### Task list
(a) Answer these questions about the patent passage on internal business policies:
(i) What does the present invention relate to in general?
(ii) How does the passage define a policy?
(iii) What can policy targets include?
(b) Rewrite the patent passage on internal business policies from "Description" up to and including "internal business policies.", putting "information handling systems" in place of "data processing systems".
(c) Carry on the patent passage on internal business policies from the point where it stops.

8. The method of claim 1, further comprising:
providing a UDDI inquiry Application Programming Interface (API) to (a) issue precise searches for different corporate roles based on pre-defined classification schemes and to (b) retrieve WebServices fetching-related artifacts; and
registering the WebServices to fetch the various policy artifacts in the UDDI registry.
Description
BACKGROUND OF THE INVENTION

The present invention relates in general to data processing systems and in particular to using computers to view internal business policies.

Businesses typically use a wide range of policies to govern internal business processes. As utilized herein, a policy refers to a set of declarations designed to guide decisions about one or more courses of action. Conventional businesses document policies in various formats, including, but not limited to web pages, contracts, corporate directives, regulations, service agreements, run books, and best practices. Furthermore, policies are stored in different locations, such as on internal web sites and in enterprise software.

Policies are typically enforced by automated systems that use low level rules to restrict access to different types of business data. Low level rules are derived from higher level policy sources, such as company-wide security policy guidelines. High level policy sources are associated with policy artifacts that include policy targets and policy compliance data. Policy targets can include either subjects (e.g., system users) or resources (e.g., web sites). Over time, policy enforcement processes generate policy compliance data, which also needs to be stored for audit purposes.

### Entries provided

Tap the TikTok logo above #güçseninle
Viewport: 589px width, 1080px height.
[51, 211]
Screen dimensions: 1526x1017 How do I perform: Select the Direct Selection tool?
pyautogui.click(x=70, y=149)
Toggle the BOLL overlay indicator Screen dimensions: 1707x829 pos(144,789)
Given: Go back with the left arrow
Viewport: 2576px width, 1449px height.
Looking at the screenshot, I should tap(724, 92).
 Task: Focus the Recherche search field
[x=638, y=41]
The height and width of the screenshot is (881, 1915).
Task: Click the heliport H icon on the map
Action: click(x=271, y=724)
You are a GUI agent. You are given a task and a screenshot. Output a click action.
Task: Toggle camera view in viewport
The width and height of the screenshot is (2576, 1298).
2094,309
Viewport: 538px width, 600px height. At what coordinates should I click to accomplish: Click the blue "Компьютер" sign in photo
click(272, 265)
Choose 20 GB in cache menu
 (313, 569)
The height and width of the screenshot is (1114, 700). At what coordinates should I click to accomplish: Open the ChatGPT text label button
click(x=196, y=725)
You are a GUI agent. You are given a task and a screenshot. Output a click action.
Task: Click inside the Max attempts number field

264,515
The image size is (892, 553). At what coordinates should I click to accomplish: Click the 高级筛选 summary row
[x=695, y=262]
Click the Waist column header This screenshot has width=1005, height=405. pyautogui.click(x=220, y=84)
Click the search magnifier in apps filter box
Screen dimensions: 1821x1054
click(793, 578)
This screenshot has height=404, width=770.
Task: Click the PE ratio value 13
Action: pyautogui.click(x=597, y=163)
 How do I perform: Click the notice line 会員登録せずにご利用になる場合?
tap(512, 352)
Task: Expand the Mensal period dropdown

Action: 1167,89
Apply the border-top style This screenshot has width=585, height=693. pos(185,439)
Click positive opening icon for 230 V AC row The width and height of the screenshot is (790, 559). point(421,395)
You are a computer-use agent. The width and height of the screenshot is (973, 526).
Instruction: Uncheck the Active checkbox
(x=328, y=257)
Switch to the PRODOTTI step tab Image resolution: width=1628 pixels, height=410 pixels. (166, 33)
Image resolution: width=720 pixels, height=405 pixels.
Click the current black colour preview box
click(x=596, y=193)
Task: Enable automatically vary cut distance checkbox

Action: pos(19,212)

### Expected results
(a)
(i) Data processing systems.
(ii) A set of declarations designed to guide decisions about one or more courses of action.
(iii) Either subjects (e.g., system users) or resources (e.g., web sites).

(b)
Description
BACKGROUND OF THE INVENTION

The present invention relates in general to information handling systems and in particular to using computers to view internal business policies.

(c)
Problems can occur when searching for linkages between related policy sources and policy artifacts when policy sources and policy artifacts are numerous and/or vary between policy domains. Conventional enterprise software therefore provides customizable role-based views (e.g., security, legal, and financial views). However, when an administrator prepares to take action based on a policy or a derived rule, it can be difficult to ensure that the action complies with all applicable policies or to determine which role-based views should receive policy updates. It is also difficult to identify the downstream effects and specific sources of high level policy updates. Furthermore, if all policies are delivered to all people in all roles, administrators have little hope of digesting such a large amount of information and extracting relevant information for audit purposes.

SUMMARY OF AN EMBODIMENT

Disclosed are a method, system, and computer program product for delivering role-appropriate policies. A policy management utility registers a policy in a policy directory that includes a pointer corresponding to a data storage location of the policy and metadata corresponding to the policy. The policy management utility stores the metadata and the pointer in the policy directory, which includes references to policy sources and policy artifacts that correspond to the policy sources. When a user requests information related to a policy, the policy management utility matches the role of the requester with one of multiple pre-defined corporate roles stored in the policy directory. The policy management utility generates a role-appropriate portal view in a graphical user interface (GUI). The role-appropriate portal view corresponds to the role of the requester. The policy management utility provides information related to the policy request within the role-appropriate portal view.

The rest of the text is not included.